The usual receipt-based mechanism does solve this, but it does so by having a state tree of “already consumed receipt IDs”, which would be considerable complexity to add to a currently nominally stateless system. The reason this receipt ID tree is required is that we allow receipts to be consumed out of order. That is, if Alice sends a transaction from shard A -> B and then Applebaum sends a transaction from shard A -> B, it’s possible that Appelbaum’s transaction gets received in shard B first. This is necessary because with the gas-market-based approach for handling receipt-consuming transactions, it’s possible that Alice may decide to just not pay for the transaction to finish the transfer on shard B.
So a question arises: can we replace the mechanism for handling receipts with one where receipts are processed sequentially, so we only need one state variable for “the ID of the receipt shard B last received from shard A” that can just be incremented?
That is, every shard A maintains in its state, for every other shard B, two values: (i) the nonce of the next receipt that will be sent from A to B, and (ii) the nonce of the next receipt that will be received from B to A.
The answer to “who pays for it” is easy: the second half of processing a cross-shard transaction free (block producers would be required to process a certain number of receipts from other shards per block), with the rate-limiting done by charging fees on the source shard of the receipt. However, this has a major problem: what if one does a (possibly accidental, possibly intentional) DoS attack on a specific shard by sending receipts to it from all shards?
N shards sending N receipts each would impose O(N^2) load on the destination shard.
To solve this, we could impose the following mechanism. Every shard is required to process up to N receipts (eg. N = 64) in a block; if there are fewer than N receipts from other shards to process, it can use Merkle proofs from other shards to prove this. Each shard continually relays to the beacon chain the total number of receipts it has processed, and this is used to provide an updated “gas price” for sending receipts to that shard. For example, the gas price could be increased by 10% for each block that a shard’s receipt processing queue is full, up to a maximum of N. This ensures that at the extreme a DoS attack eventually fails to increase the length of a receiving shard’s queue, so each message gets processed, but it’s always possible to send a transaction that does some minimal amount of cross-shard activity. Alternatively, shards will already need to publish their EIP 1559 gasprices to the beacon chain to process block fees; this fee can be dual-purposed for this function as well.
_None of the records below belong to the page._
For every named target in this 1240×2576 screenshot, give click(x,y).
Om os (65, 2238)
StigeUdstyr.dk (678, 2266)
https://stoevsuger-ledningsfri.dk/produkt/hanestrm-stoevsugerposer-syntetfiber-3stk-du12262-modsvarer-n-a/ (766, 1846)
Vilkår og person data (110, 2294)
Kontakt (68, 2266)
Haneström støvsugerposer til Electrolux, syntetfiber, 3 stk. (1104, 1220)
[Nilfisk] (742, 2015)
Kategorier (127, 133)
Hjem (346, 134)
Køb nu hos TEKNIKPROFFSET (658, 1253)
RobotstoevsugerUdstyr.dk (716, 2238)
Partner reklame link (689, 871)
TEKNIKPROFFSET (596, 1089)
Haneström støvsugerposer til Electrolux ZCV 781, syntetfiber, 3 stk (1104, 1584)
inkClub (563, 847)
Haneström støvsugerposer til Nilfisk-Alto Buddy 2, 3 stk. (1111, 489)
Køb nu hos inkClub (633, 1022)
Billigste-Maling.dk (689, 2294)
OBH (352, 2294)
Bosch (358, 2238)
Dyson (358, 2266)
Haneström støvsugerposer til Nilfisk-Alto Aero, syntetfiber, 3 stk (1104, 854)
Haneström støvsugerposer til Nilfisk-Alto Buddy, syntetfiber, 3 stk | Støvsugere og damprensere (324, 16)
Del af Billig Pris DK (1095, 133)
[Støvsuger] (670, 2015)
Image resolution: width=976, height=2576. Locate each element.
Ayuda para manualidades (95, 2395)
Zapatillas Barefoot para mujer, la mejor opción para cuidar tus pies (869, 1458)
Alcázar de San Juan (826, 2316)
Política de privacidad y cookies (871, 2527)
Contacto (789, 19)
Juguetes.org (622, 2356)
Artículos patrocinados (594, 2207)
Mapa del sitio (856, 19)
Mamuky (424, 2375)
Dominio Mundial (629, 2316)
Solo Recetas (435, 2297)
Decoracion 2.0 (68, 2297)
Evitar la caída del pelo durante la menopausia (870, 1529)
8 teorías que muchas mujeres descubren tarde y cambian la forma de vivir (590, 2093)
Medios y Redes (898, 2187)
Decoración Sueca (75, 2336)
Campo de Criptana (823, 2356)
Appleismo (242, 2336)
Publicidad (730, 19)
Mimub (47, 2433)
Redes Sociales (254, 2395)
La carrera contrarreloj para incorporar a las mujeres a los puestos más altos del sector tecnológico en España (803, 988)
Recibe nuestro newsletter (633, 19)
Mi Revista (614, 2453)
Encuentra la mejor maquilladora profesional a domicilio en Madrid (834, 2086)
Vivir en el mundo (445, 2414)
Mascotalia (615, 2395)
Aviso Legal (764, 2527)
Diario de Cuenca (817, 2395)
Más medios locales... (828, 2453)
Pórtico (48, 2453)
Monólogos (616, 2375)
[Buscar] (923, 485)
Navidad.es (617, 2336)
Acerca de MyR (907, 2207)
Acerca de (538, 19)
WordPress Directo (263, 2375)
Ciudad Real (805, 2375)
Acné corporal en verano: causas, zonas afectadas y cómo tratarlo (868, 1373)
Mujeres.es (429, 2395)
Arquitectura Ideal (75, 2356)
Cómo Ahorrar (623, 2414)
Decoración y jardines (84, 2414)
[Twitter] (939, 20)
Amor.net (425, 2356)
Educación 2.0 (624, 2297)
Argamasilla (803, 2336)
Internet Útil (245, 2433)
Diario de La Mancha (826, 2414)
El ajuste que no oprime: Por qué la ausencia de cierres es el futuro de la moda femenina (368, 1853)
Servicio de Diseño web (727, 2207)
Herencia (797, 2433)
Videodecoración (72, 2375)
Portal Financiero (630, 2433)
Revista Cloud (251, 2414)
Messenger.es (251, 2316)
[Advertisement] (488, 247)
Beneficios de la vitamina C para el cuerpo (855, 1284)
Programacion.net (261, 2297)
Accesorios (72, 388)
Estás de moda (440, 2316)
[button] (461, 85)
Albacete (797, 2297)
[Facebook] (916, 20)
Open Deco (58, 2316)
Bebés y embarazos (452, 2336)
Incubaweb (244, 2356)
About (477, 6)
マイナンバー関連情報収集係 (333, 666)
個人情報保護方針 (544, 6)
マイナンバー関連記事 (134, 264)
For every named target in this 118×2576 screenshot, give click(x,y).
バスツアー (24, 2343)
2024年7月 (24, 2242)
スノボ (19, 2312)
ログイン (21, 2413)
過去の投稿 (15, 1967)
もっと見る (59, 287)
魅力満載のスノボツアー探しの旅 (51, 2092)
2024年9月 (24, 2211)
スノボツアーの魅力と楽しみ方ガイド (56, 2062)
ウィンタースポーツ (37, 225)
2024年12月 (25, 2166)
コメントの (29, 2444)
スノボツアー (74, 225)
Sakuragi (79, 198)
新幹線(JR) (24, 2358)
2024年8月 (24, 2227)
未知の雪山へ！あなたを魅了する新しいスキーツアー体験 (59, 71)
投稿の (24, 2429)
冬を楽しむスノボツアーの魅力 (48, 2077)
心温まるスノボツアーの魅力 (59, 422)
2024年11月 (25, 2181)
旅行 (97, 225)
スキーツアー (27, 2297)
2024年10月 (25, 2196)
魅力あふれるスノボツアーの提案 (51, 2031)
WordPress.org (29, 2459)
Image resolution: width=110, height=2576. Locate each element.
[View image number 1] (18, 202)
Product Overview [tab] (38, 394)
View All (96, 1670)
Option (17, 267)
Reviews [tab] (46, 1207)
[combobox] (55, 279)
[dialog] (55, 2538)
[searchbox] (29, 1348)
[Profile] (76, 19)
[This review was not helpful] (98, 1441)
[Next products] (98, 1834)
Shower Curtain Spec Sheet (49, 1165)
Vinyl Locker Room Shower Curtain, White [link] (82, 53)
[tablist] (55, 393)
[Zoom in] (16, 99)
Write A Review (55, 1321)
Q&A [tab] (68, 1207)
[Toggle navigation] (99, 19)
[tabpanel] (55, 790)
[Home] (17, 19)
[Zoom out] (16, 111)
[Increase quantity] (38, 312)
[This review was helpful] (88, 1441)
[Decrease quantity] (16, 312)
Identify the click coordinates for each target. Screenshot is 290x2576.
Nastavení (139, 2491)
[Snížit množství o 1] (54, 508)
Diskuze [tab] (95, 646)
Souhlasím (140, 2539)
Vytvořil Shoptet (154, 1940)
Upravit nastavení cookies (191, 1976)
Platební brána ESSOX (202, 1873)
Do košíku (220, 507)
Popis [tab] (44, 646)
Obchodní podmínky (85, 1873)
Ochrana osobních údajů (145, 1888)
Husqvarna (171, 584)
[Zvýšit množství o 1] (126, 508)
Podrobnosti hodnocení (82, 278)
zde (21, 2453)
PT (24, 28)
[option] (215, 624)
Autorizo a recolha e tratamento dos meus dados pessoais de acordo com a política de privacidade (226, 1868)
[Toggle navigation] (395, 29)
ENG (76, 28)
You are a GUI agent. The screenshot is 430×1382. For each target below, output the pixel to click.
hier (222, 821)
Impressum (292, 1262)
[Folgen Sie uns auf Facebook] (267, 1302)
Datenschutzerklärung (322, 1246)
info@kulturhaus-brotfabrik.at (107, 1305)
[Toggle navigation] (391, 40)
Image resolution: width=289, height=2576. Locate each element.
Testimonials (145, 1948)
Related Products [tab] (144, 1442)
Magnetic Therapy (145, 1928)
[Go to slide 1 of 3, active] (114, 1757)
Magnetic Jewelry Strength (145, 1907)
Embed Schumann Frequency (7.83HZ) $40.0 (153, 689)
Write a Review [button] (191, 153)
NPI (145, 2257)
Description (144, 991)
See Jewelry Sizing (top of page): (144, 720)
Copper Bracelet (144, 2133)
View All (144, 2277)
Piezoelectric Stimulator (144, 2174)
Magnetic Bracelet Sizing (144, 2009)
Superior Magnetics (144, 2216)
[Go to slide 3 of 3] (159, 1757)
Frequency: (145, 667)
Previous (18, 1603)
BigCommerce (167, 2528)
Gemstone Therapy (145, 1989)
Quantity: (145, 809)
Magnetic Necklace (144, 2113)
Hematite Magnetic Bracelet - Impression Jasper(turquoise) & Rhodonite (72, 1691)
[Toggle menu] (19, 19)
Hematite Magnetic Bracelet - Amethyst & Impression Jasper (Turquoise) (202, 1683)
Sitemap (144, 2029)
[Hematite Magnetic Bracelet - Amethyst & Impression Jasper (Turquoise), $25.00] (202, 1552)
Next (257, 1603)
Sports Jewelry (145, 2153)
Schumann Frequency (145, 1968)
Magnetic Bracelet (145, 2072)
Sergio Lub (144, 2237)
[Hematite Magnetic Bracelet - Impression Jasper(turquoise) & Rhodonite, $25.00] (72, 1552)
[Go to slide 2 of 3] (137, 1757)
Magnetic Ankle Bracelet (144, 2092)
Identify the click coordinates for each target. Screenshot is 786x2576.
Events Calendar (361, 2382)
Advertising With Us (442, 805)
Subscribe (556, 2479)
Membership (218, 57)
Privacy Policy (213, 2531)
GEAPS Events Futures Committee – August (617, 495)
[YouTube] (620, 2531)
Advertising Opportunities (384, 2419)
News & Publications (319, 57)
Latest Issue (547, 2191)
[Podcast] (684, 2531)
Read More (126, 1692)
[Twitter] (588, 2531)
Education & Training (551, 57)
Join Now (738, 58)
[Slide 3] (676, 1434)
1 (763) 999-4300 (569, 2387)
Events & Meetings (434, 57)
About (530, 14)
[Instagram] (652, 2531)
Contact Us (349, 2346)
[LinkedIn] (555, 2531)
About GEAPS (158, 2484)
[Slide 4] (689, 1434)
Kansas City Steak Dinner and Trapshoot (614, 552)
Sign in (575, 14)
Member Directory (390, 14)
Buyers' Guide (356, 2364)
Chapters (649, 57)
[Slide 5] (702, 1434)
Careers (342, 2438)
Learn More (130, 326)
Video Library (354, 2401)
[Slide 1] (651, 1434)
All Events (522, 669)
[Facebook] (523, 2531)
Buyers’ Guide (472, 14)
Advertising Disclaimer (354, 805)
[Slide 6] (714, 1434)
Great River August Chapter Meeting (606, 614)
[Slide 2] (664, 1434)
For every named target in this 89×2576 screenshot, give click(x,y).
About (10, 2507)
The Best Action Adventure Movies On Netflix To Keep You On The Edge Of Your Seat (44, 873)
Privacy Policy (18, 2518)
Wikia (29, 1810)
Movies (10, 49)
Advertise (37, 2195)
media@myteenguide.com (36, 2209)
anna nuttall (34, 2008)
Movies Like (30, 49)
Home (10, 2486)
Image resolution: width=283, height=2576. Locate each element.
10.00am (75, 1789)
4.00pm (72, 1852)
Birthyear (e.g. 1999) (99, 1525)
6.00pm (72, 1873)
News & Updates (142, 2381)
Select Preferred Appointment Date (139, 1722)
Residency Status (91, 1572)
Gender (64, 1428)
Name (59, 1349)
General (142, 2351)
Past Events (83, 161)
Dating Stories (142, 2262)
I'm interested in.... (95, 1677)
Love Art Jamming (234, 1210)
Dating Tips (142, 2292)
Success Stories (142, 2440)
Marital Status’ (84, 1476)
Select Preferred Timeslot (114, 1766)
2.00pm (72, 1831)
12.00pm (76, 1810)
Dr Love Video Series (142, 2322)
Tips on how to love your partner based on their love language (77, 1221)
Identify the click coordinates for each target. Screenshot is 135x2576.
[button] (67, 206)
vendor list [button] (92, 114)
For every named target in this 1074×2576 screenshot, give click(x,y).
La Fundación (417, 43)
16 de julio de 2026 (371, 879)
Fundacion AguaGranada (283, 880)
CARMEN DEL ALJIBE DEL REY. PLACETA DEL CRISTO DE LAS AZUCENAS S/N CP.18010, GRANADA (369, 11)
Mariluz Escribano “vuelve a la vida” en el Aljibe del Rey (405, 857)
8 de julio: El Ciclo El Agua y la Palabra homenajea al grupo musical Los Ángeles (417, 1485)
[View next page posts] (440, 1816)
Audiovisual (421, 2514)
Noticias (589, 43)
If we have this mechanism for sending ETH cross-shard, we could also dual-purpose it for general-purpose receipt-sending functionality, creating an enshrined guaranteed cross-shard transaction system. The main challenge is that to compute the effect of receipts, we need someone to voluntarily provide Merkle witnesses of state. If full state is not enshrined, one cannot force this at protocol level; but what one can do is add a requirement of the form “in order to include one of your own transactions, you must also provide witnesses for a cross-shard receipt that is in the queue”.